PCI devices work with memory mapped IO (MMIO). The kernel writes to some portion of the virtual address space that is not cached to write to the registers of the device. This allows to configure the device.
In general, the kernel has the higher half of the virtual address space reserved for its code and data segment (and other things). The kernel must reside within 2GB due to limitations in RIP-relative machine code where the offset from code must be a maximum of 2GB. This is often easily done because the kernel doesn't require this much space. The rest of the higher half of the virtual address space can be accessed with 64 bits pointers This portion of the address space is marked as global in the page tables to avoid a TLB flush on context switch (when the page table base pointer is changed).

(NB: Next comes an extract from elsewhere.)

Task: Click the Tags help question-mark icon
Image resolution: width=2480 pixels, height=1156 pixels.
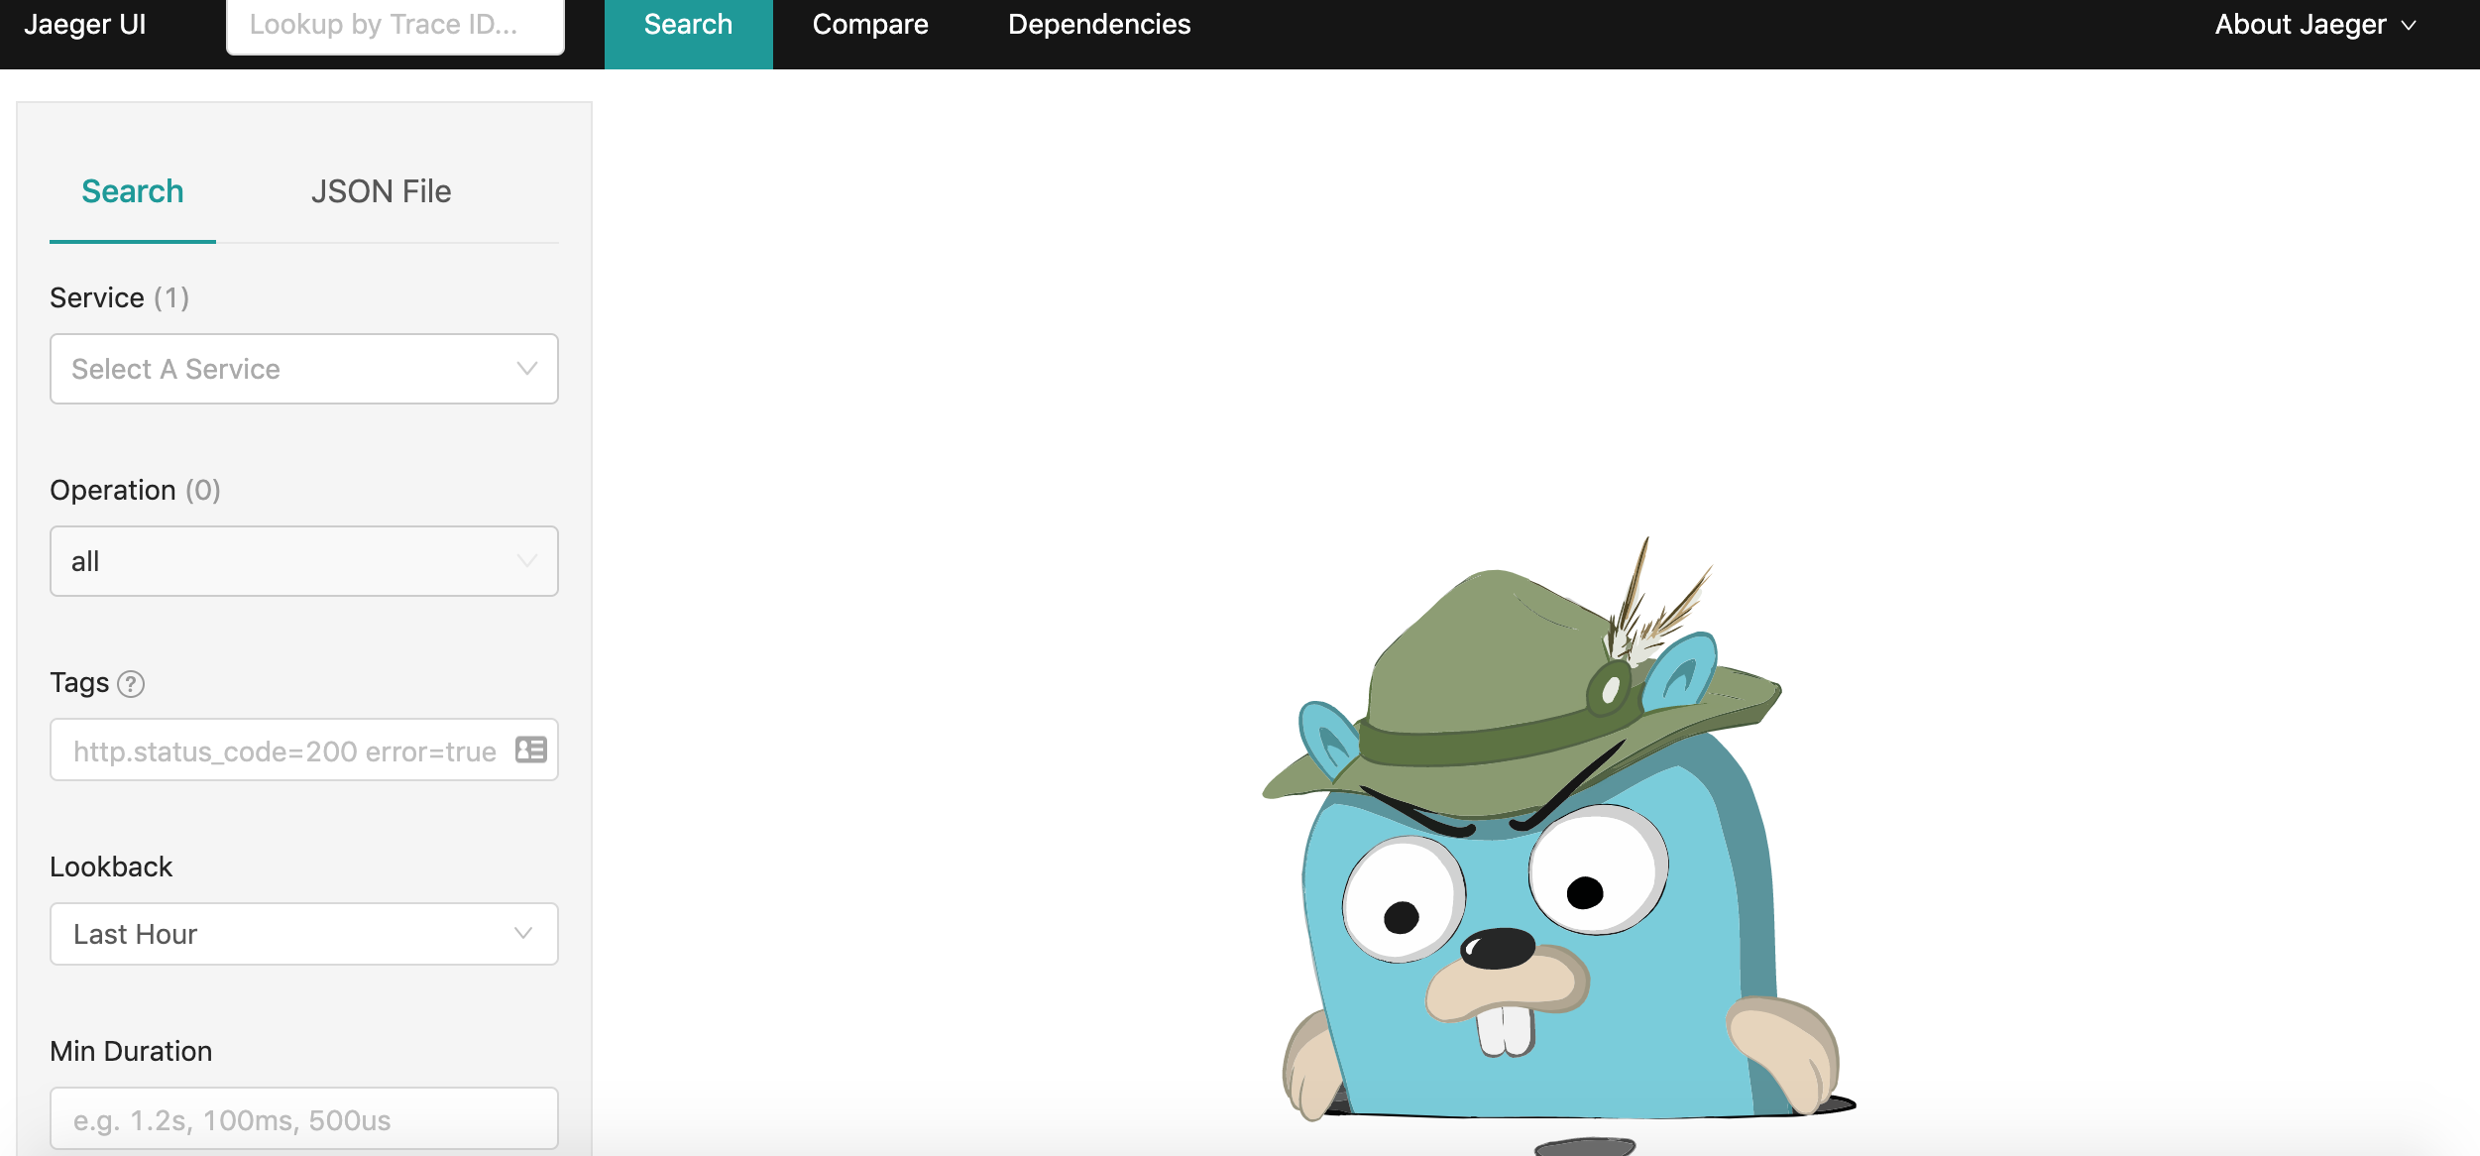Action: click(x=131, y=684)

The kernel is invoked from user mode by using syscall which has a specific binary encoding specified in the manual (the software specification) of the processor. This instruction makes the processor jump to an address specified in a register that is specified by the kernel at boot.
If you write C/C++ code, the code makes calls in the lib/libc++ library which is a shared object that implements the C/C++ standard library. The standard library implementation is loaded alongside your executable and the symbols of the library are resolved before runtime by the dynamic loader.
Most operating-systems implement some form of virtual-filesystem where every device is presented to the upper layer of the OS as a file. For example, Linux has several categories of device drivers and a more broad category which is character devices. The character devices are general drivers that are implemented as virtual files that you can open to do file operations on them. The driver is thus free to do anything in the file operation implementation.
For example, if you use the write syscall on a device, it could write to the PCI registers of the device to trigger some operations. PCI devices are DMA so they directly read/write RAM with a separate bus. Now this must be managed by the OS by making sure the user mode buffer is not cached or swapped to the hard-disk. It comes with a lot of complexities.
The virtual-filesystem thus makes the driver model modular because it allows to add generic drivers in the kernel while it is running. You can also store the module in a specific directory to make sure it is loaded at boot.